Meta lebt davon, den Menschen möglichst viel und möglichst optimal auf ihre Bedürfnisse zugeschnittene Werbung zu präsentieren. Je mehr der Konzern über die Nutzer weiß, desto passendere Werbung lässt sich zeigen – die mehr kostet. Es liegt also im Interesse von Meta, möglichst viele Daten der Nutzer zu bekommen. Aber nicht im Interesse der Menschen.
Der Gerichtshof machte in diesem Zusammenhang deutlich: Es ist kein berechtigtes Interesse, mit Werbung möglichst viel Geld zu verdienen und deshalb möglichst viele Daten zu erheben. Das geht nur mit ausdrücklicher Zustimmung durch die Nutzer. Und ausdrücklich bedeutet: Sie müssen informiert und gefragt werden und müssen auch die Möglichkeit haben, ihre Einwilligung wieder zurückzunehmen.
Heute, drei Jahre später, zeigt sich: Meta hat formell nachgebessert, aber die Geschäftspraxis bleibt weitgehend dieselbe. Die Werbeerlöse sind weiter gestiegen, was darauf hindeutet, dass die meisten Nutzer der Datensammlung zugestimmt haben – bewusst oder unbewusst.

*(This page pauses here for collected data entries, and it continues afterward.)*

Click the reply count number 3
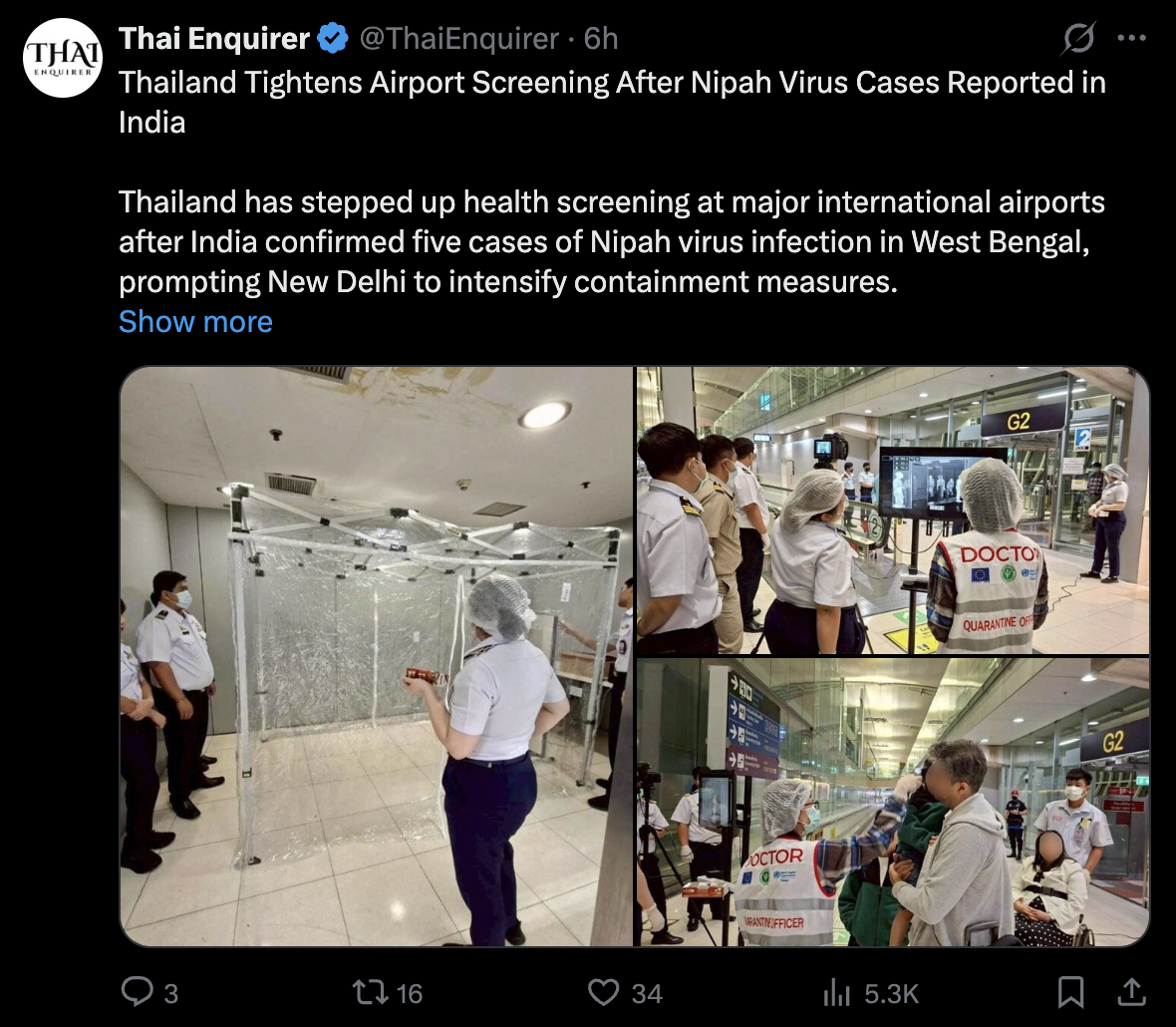This screenshot has width=1176, height=1027. click(x=171, y=993)
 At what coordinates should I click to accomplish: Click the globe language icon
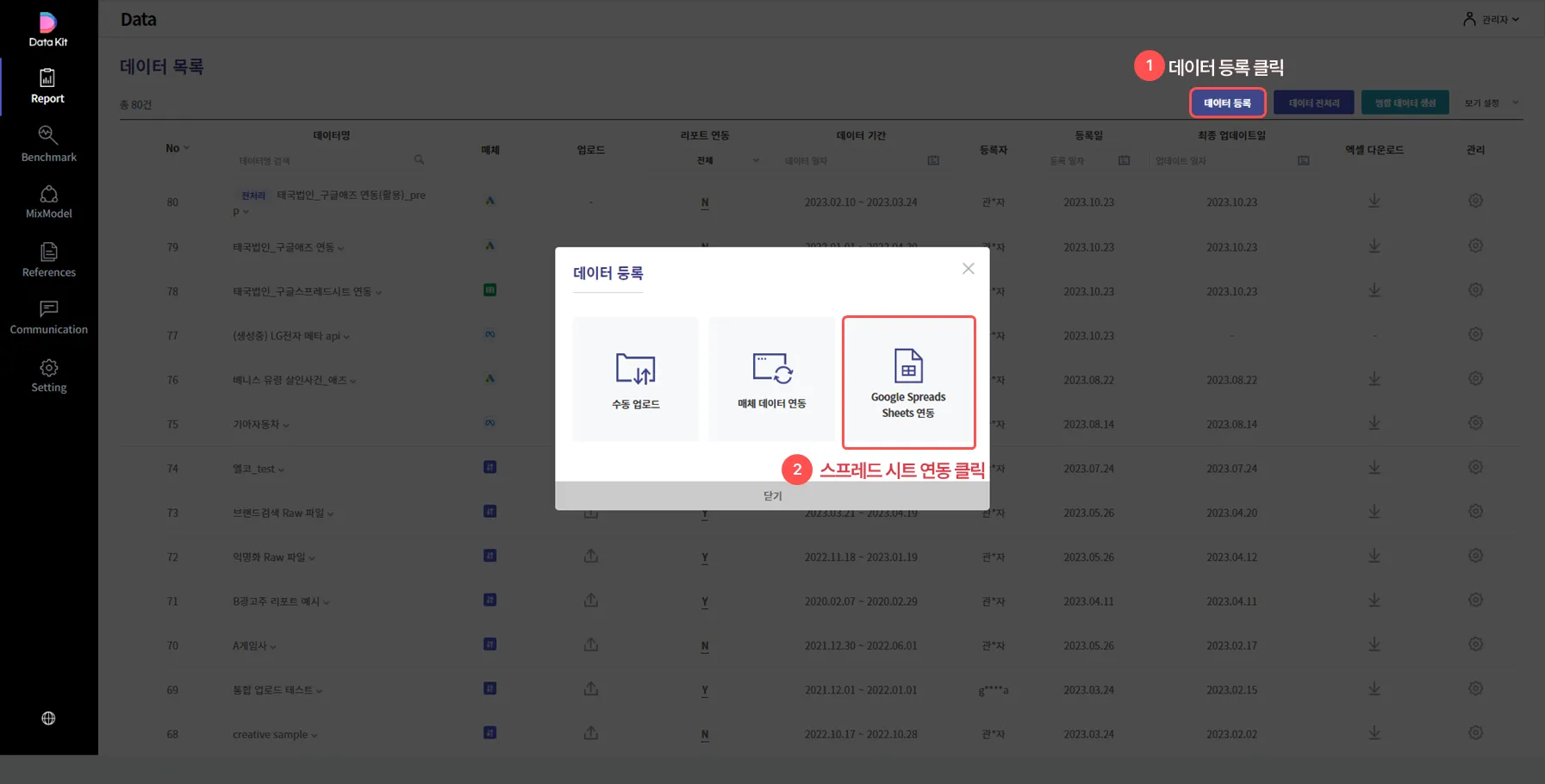point(48,719)
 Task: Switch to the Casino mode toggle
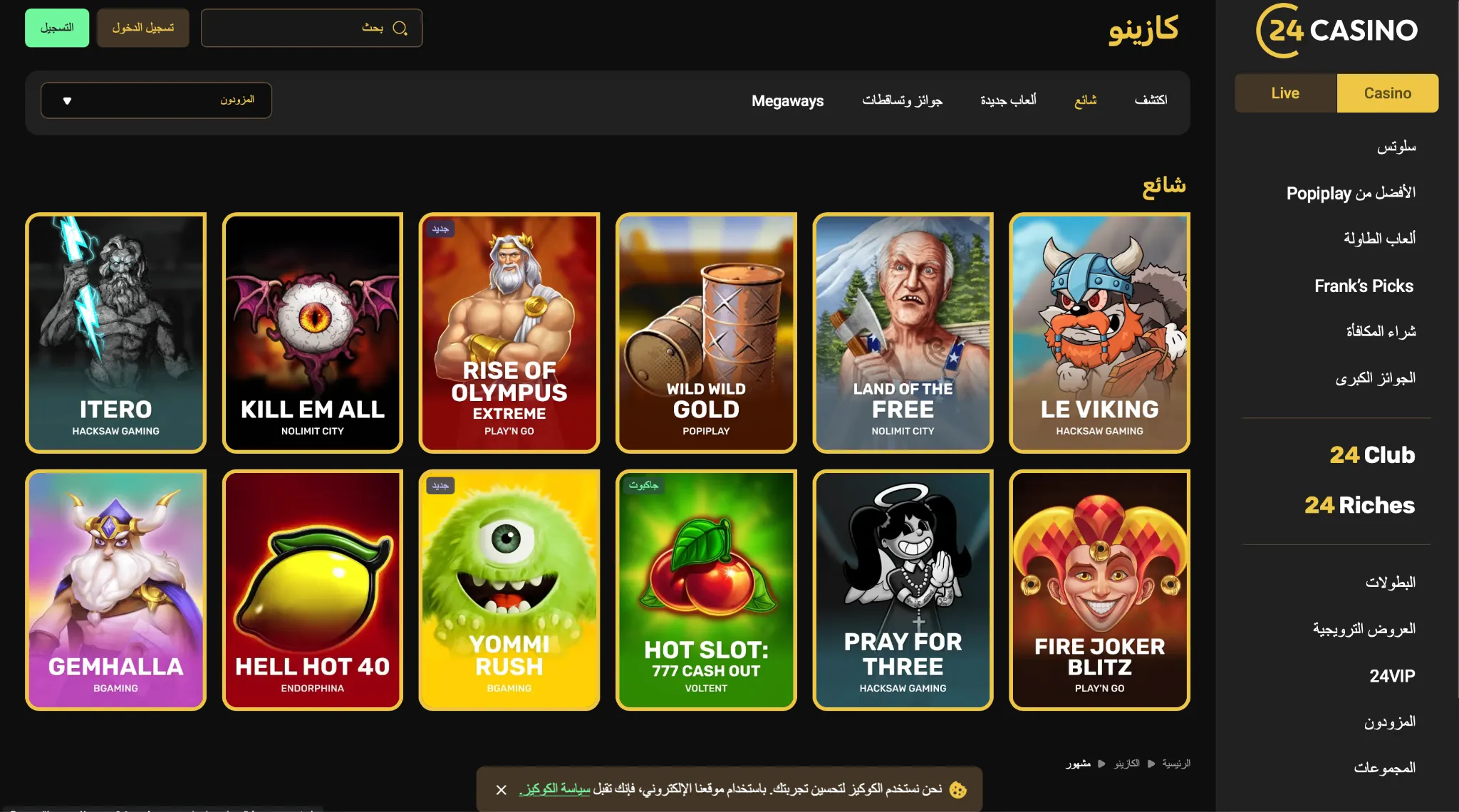(1388, 93)
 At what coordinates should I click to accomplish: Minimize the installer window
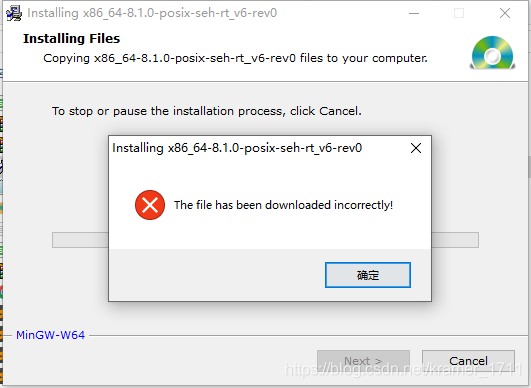point(414,14)
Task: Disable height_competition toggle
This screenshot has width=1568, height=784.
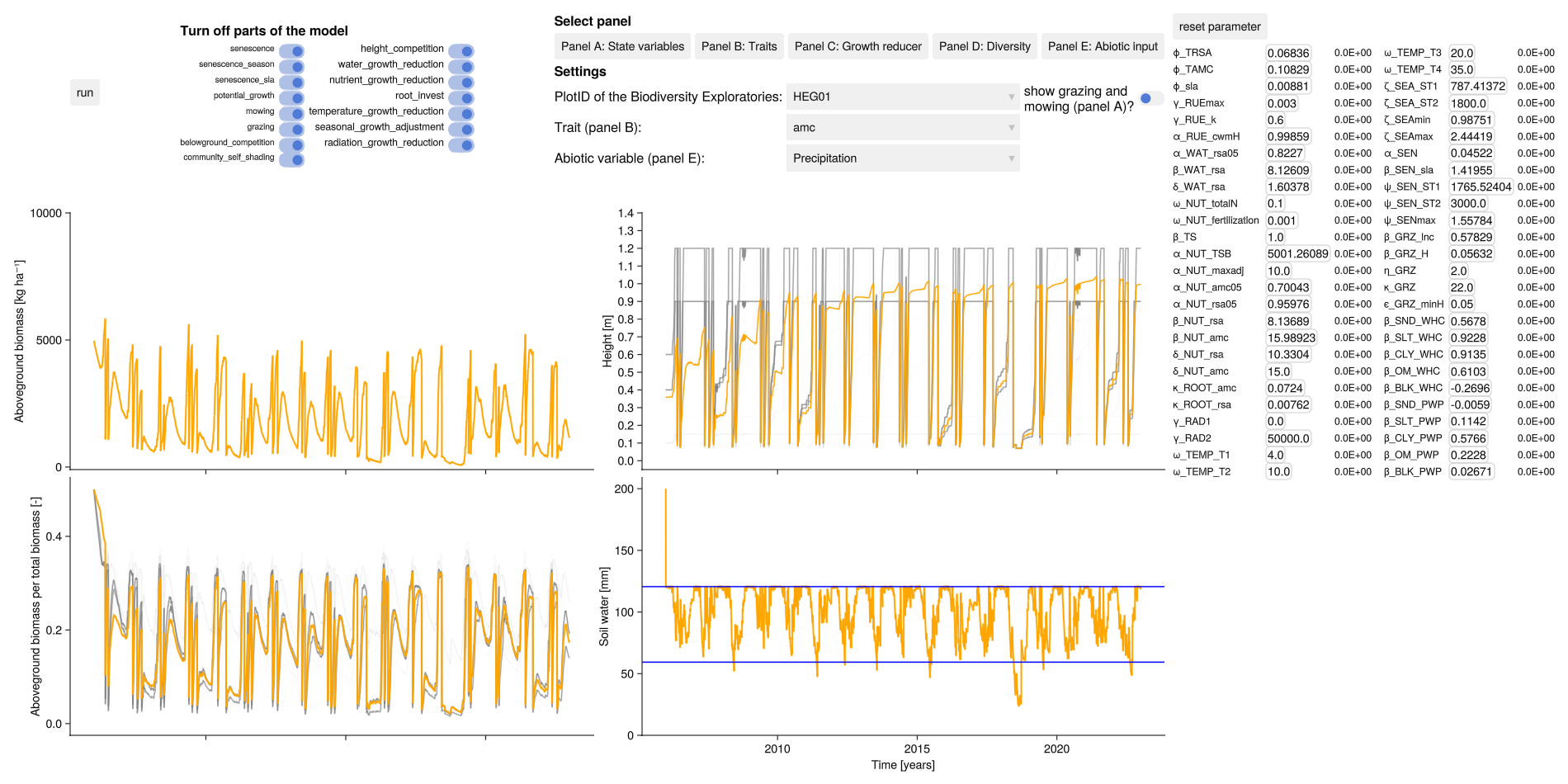Action: click(x=461, y=51)
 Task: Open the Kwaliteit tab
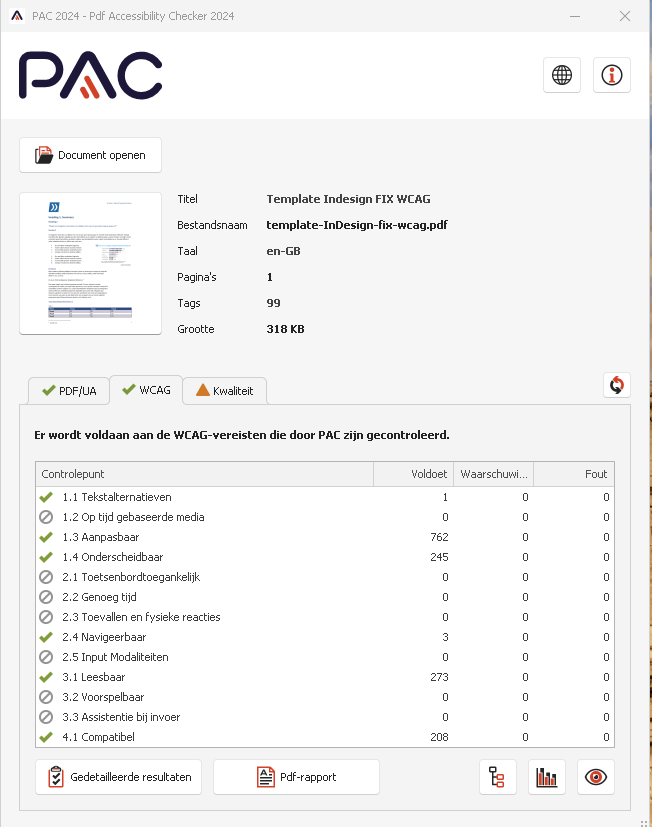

Wie nutzen User die neuen Optionen?
Die Erfahrung zeigt: Den meisten Menschen ist es weiterhin egal, welche Daten Unternehmen wie Meta erheben. Sie wollen damit gar nicht belästigt werden. Wenn jedoch der Staat auch nur geringste Daten erheben möchte, ist Alarm. Das ist schon teilweise absurd.
Studien zeigen, dass weniger als 15% der Nutzer ihre Datenschutz-Einstellungen nach dem EuGH-Urteil aktiv angepasst haben. Die Mehrheit klickt weiterhin auf „Alle akzeptieren“ oder nutzt die Standard-Einstellungen.
Immerhin können künftig all die Menschen, denen Datenschutz und ihre Privatsphäre wichtig sind, etwas unternehmen. Außerdem sind damit noch längst nicht alle Probleme gelöst. Es ist nur besser geworden – aber längst nicht gut genug.
Ausblick: Was kommt als nächstes?
Die EU arbeitet bereits an weiteren Regelungen. Der Digital Markets Act (DMA) und der Digital Services Act (DSA) sind seit 2024 in Kraft und sollen die Macht der Tech-Giganten weiter begrenzen. Meta muss beispielsweise Interoperabilität zwischen seinen Messengern ermöglichen – WhatsApp soll künftig auch Nachrichten von anderen Diensten empfangen können.
Für uns Nutzer bedeutet das: Der Kampf um unsere Daten geht weiter, aber wir haben heute mehr Rechte und Möglichkeiten als vor dem wegweisenden EuGH-Urteil. Nutzen müssen wir sie aber selbst.